======== EXTRACT PROVIDED
The Rule of Law is a vitally important concept. It is seen as a concept that, broadly, operates to limit a state’s exercise of arbitrary power. This functional importance, coupled with the prominence of the concept around the world, means the appreciation of its extent and nature, and the potential variance, is of fundamental importance. This is never more apparent than when it is deployed by senior government Ministers. While the idea that the Rule of Law is contested is familiar to some, by critically reflecting on the meaning and use of core conceptions, the aim is to not only understand that the meaning of the concept of the Rule of Law is contested, but also to stimulate a conscious awareness that another’s ‘Rule of Law’ may be something different to the idea we personally hold. The increased critical awareness that results is particularly relevant for the Rule of Law because its contested nature and its universal good-ness lends the concept to frequent misuse and misapplication.
What I am going to do – and what I am not going to do
It is important to start by saying what I am not going to do. I will not seek to provide – yet another – definition or account of the meaning of the Rule of Law. Instead, merely to contextualise the start of the discussion, I rely on the notion outlined above: that the Rule of Law is a concept opposed to arbitrariness in the exercise of power.
While it is common to assume that the Rule of Law is a good thing, this is not without problems. These problems come to the fore when we consider the conceptions that are frequently invoked when deriving our Rule of Law concept. I consider conceptions of the Rule of Law in terms of a broadly stated model shown in Figure 1: the cycle of awareness (the Cycle). By considering Rule of Law awareness and competence in terms of the Cycle, I stimulate critical reflection and move readers – wherever they may start – clockwise around the Cycle.
================
* _PROBLEM TO WORK ON_: Output the part of the Rule of Law passage from "While it is" to "around the Cycle.", word for word. The lines after this passage come from a separate source.
======== RAW DATA
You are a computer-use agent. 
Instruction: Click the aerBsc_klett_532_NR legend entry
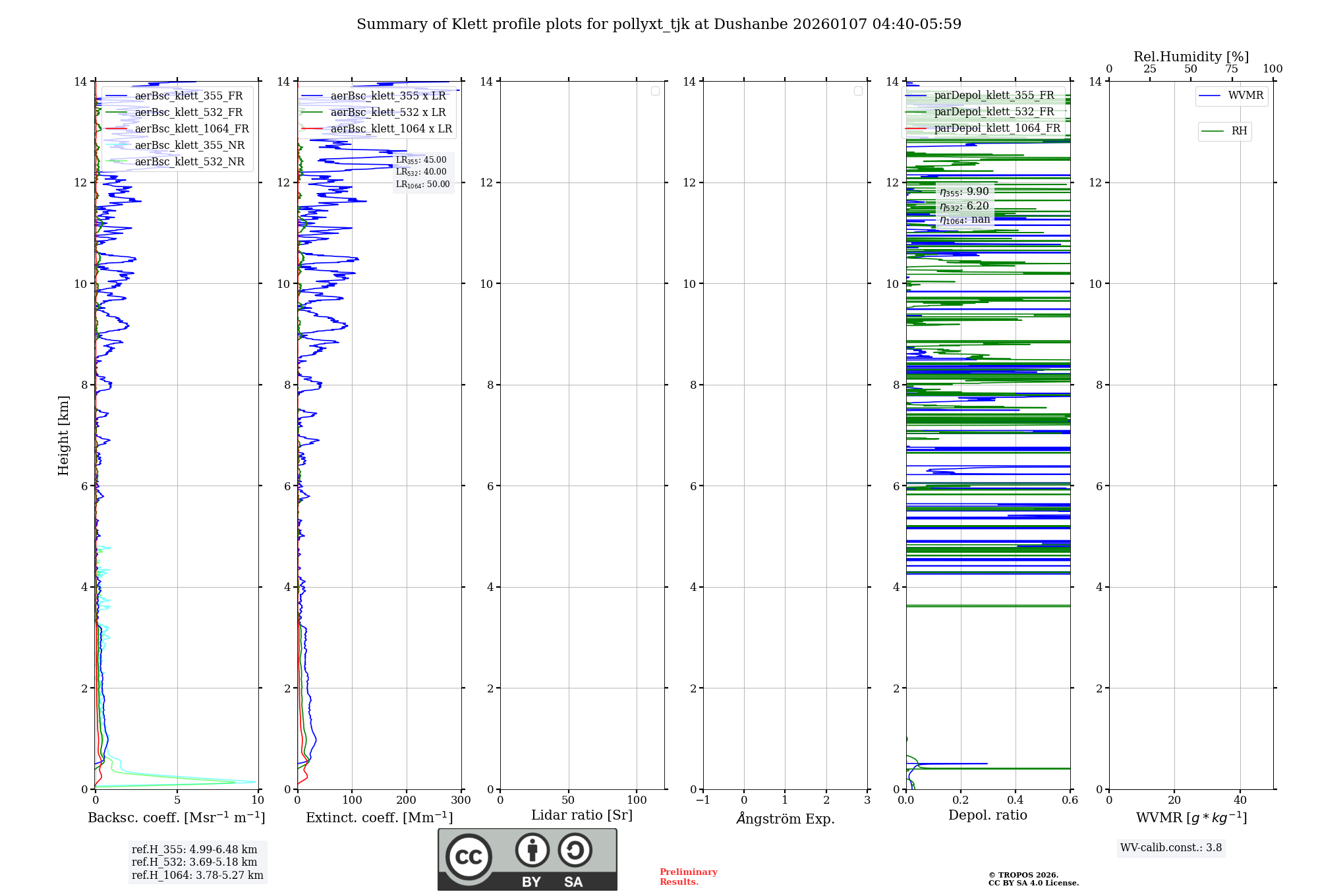(x=189, y=162)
================
* _RIGHT ANSWER_:
While it is common to assume that the Rule of Law is a good thing, this is not without problems. These problems come to the fore when we consider the conceptions that are frequently invoked when deriving our Rule of Law concept. I consider conceptions of the Rule of Law in terms of a broadly stated model shown in Figure 1: the cycle of awareness (the Cycle). By considering Rule of Law awareness and competence in terms of the Cycle, I stimulate critical reflection and move readers – wherever they may start – clockwise around the Cycle.